→ **ACTIVITY A**
In the account of Escolan's death, what was Monsieur Nivot's job?
→ **ACTIVITY B**
Write the next part of the account of Escolan's death, picking up after its last sentence.

The death of Escolan
Type of Spiritual Experience
Either a psychokinetic effect or a joint hallucination - the latter is the more likely as the rest of the house seemed undisturbed by the 'knocks'
A description of the experience
Death and its Mystery, At the Moment of Death; Manifestations and Apparitions of the Dying – Camille Flammarion
Communication to Dr Richet by Monsieur Theophile Lemonnier, a druggist in Rennes; published in Annales des Sciences psychiques 1919
One night in September 1891, at a quarter to six, Monsieur Lemonnier was awakened by an unusual, violent noise from the shutters which barred the windows of his pharmacy. This noise lasted for one or two minutes.
He dressed himself in all haste and went to open the door; he saw, in the street, only street sweepers; he questioned them and they told him that they had seen no one
There was, moreover, a night bell on the door of the pharmacy; and a patron would have used it, instead of knocking in this way.
Astounded by this inexplicable incident, Monsieur Lemonnier went back into his room to finish dressing. At seven o’clock he saw one of his best friends coming in – Monsieur Nivot, a surgeon dentist.
‘Well’ said the druggist ‘what brings you here at this early hour?’
‘Upon my word’, the other answered, ‘something quite extraordinary. Just imagine – at a quarter to six I was suddenly awakened by an unaccustomed noise; someone was striking repeated blows on the door of my room.

→ **MATERIAL SUPPLIED**
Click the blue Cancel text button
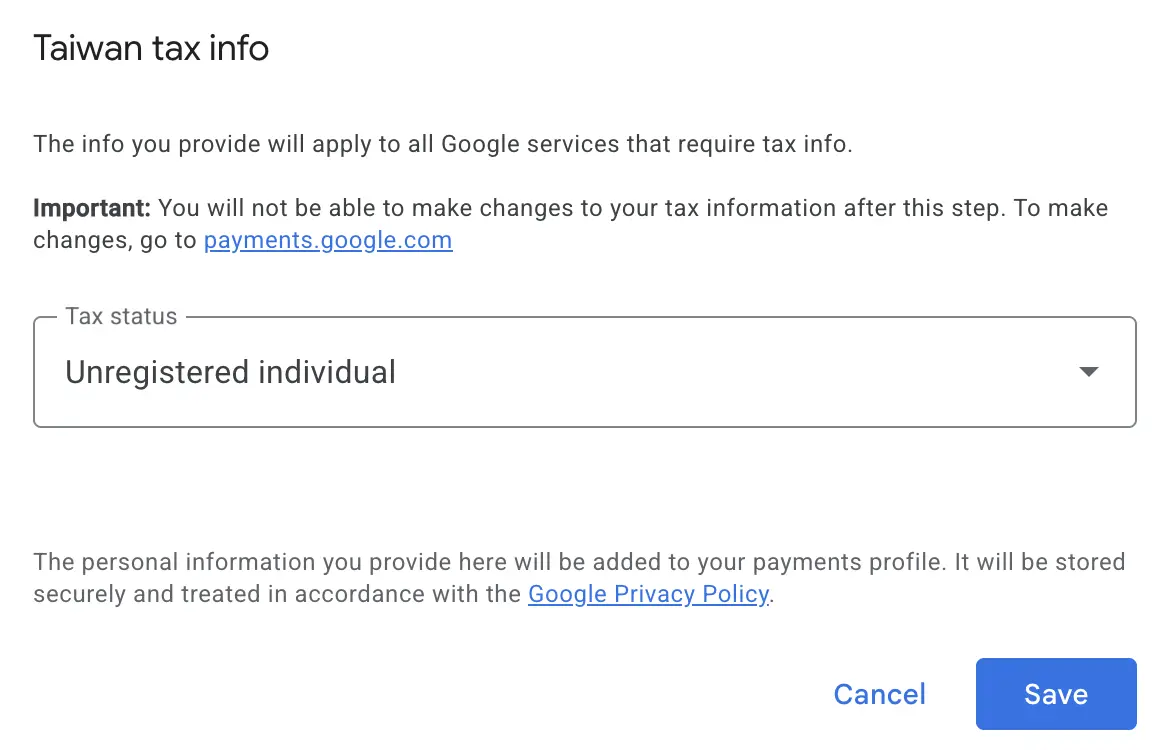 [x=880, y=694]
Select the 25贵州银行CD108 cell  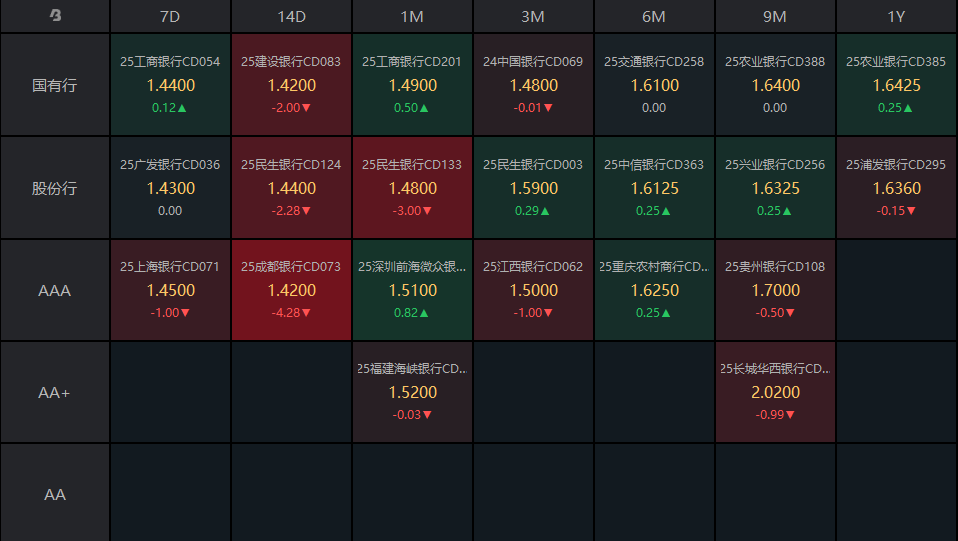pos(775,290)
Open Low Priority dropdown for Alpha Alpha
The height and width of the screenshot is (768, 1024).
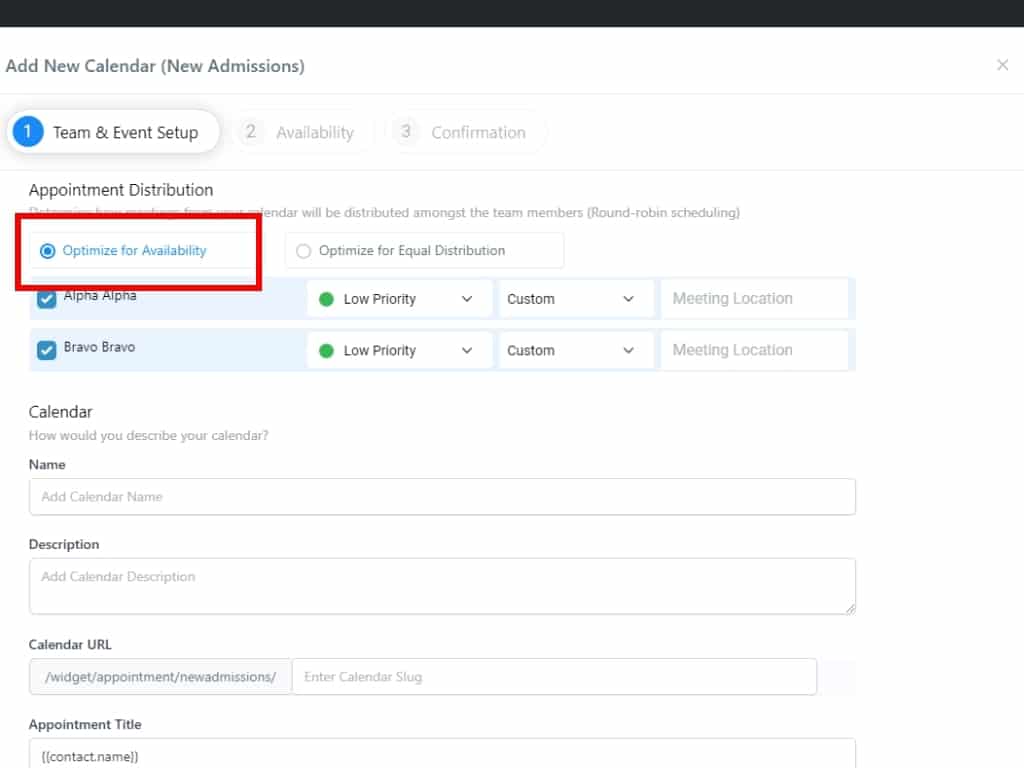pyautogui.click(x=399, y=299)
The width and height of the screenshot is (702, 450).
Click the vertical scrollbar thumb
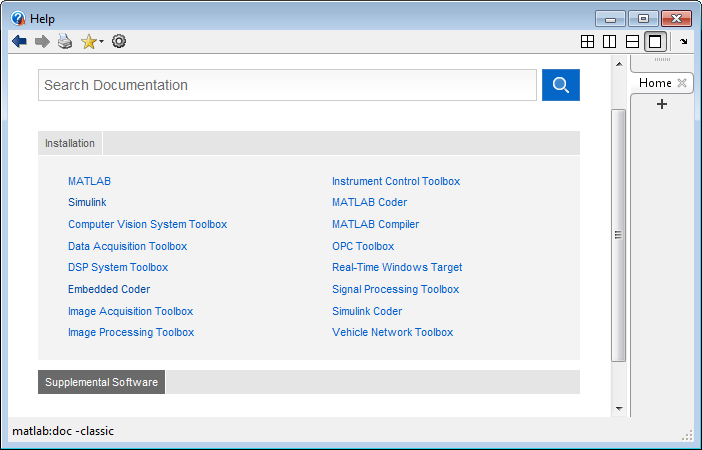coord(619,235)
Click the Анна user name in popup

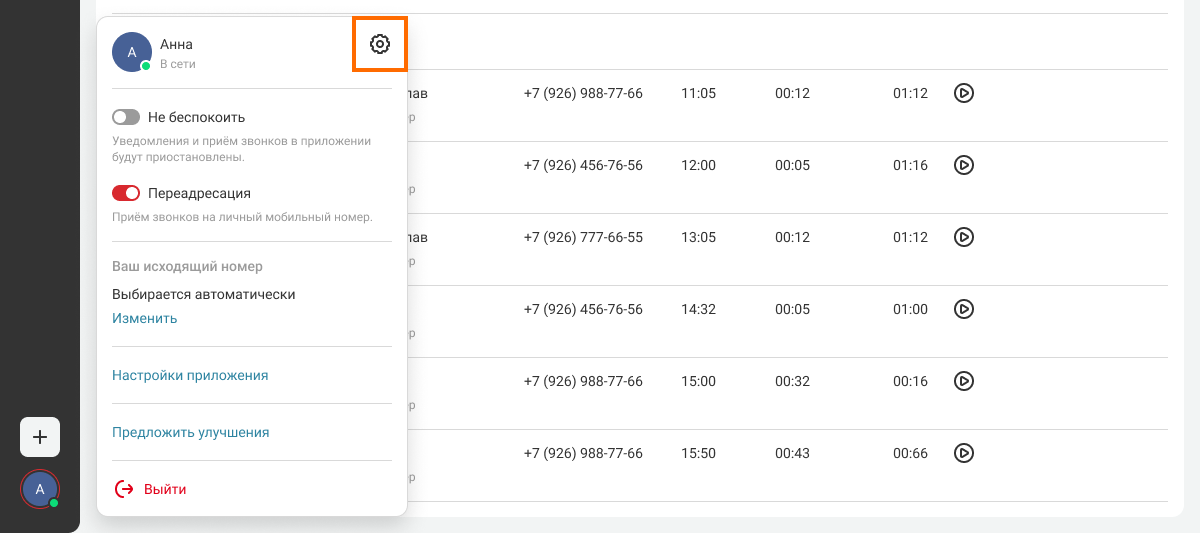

→ **ANSWER SECTION A**
He was a surgeon dentist.

→ **ANSWER SECTION B**
‘Don’t knock so loudly!’ I cried, ‘I’m not deaf! Who’s there?’
‘But the noise continued and I hurried to open the door. There was no one there; every one in the house was still asleep. I dressed, supposing it some sort of a joke and quickly went downstairs. The grating at the entrance had been closed all this time and the porter assured me that no one had come into the house’.
‘Well, my dear fellow, the same thing happened to me and that’s why you see me up at this hour’, I answered.
We gazed at each other for a moment and then expressed the same thought at the same instant.
‘Poor Escolan must be dead’
Escolan was one of their friends, an old lawyer and a distinguished cellist. Prostrated by grief, almost blind and seriously ill, he had in the latter days been sustained by the devotion of messieurs Nivot and Lemonnier, who went to see him every day in hospital. A powerful tie united the three friends. They went immediately to the hospital and the night watchman seeing them arrive made a gesture which they understood at once. He had died at a quarter to six.